Département du droit hospitalier et de la démocratie sanitaire

L’équipe du Département du droit hospitalier et de la démocratie sanitaire vous propose une sélection des principaux textes parus durant le mois de mars 2024. 

Au sommaire de notre newsletter : 

- La publication de la loi constitutionnelle relative à la liberté de recourir à une interruption volontaire de grossesse ; 

- La modification du formulaire de consentement du tiers donneur dans le cadre d'une assistance médicale à la procréation (AMP) ;

- La publication par le Conseil national de l'Ordre des médecins (CNOM) de fiches visant à rappeler les situations dans lesquelles une demande de certificat médical est légalement justifiée ; 

- La publication d'un décret relatif à la conclusion de conventions de cession de matériel médical à titre gratuit ; 

- L'avis de la Cour de cassation sur le délai de saisine du juge des libertés et de la détention en matière d'isolement dans le cadre d'une hospitalisation sans consentement;

-  La promulgation d'une loi visant à mieux protéger et accompagner les enfants victimes de violences intra-familiales ; 

- La possibilité pour un établissement de santé de recruter un aide-soignant travailleur indépendant.

Nous vous souhaitons une bonne lecture.

Promulgation de la loi constitutionnelle relative à la liberté de recourir à une interruption volontaire de grossesse 

La loi constitutionnelle du 8 mars 2024 inscrit dans la Constitution du 4 octobre 1958 la liberté garantie aux femmes d'avoir recours à une interruption volontaire de grossesse (IVG).

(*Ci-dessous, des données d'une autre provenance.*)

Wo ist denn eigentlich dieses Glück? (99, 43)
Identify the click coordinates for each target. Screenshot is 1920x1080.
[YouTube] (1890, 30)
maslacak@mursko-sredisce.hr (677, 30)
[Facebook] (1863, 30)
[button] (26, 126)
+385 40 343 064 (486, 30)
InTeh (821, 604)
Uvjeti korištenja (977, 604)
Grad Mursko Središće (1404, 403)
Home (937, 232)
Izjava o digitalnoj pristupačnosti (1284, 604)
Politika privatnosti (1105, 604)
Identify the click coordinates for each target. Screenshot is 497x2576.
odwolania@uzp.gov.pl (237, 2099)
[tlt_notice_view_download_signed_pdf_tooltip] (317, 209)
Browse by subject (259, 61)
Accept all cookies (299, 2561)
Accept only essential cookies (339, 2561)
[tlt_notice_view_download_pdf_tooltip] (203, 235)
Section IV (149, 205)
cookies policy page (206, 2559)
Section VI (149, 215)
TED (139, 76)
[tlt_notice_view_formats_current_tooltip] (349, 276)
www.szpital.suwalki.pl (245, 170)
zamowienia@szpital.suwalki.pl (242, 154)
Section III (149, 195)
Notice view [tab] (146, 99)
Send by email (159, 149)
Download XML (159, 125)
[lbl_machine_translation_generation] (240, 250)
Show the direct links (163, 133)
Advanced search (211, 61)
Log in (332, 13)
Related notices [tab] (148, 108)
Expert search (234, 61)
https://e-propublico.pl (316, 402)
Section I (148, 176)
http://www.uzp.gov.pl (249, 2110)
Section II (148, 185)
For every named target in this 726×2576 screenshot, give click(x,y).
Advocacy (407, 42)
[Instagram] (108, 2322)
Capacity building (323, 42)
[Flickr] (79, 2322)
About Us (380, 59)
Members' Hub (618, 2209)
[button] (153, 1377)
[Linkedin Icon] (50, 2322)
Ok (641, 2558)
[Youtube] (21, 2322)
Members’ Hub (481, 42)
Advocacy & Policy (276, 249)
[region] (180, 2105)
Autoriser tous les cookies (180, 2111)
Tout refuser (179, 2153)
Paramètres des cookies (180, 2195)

Il s’agit pour le législateur de réaffirmer le caractère fondamental de cette liberté sur le territoire français et d’interdire pour l'avenir toute remise en cause de cette liberté par la loi.

Consulter la loi 

Modification du formulaire de consentement du tiers donneur dans le cadre d'une assistance médicale à la procréation (AMP)

Depuis la parution de la loi bioéthique du 2 août 2021, il est possible pour un enfant né à l’issue d’une procédure d’assistance médicale à la procréation avec tiers donneur d’avoir accès aux données identifiantes et non identifiantes du donneur. 

L’article premier de cette loi prévoit en effet que « Les deux membres du couple ou la femme non mariée sont informés des dispositions législatives et réglementaires relatives à l'accueil d'embryons, notamment des dispositions de l'article L. 2143-2 relatives à l'accès des personnes conçues par assistance médicale à la procréation avec tiers donneur aux données non identifiantes et à l'identité du tiers donneur. »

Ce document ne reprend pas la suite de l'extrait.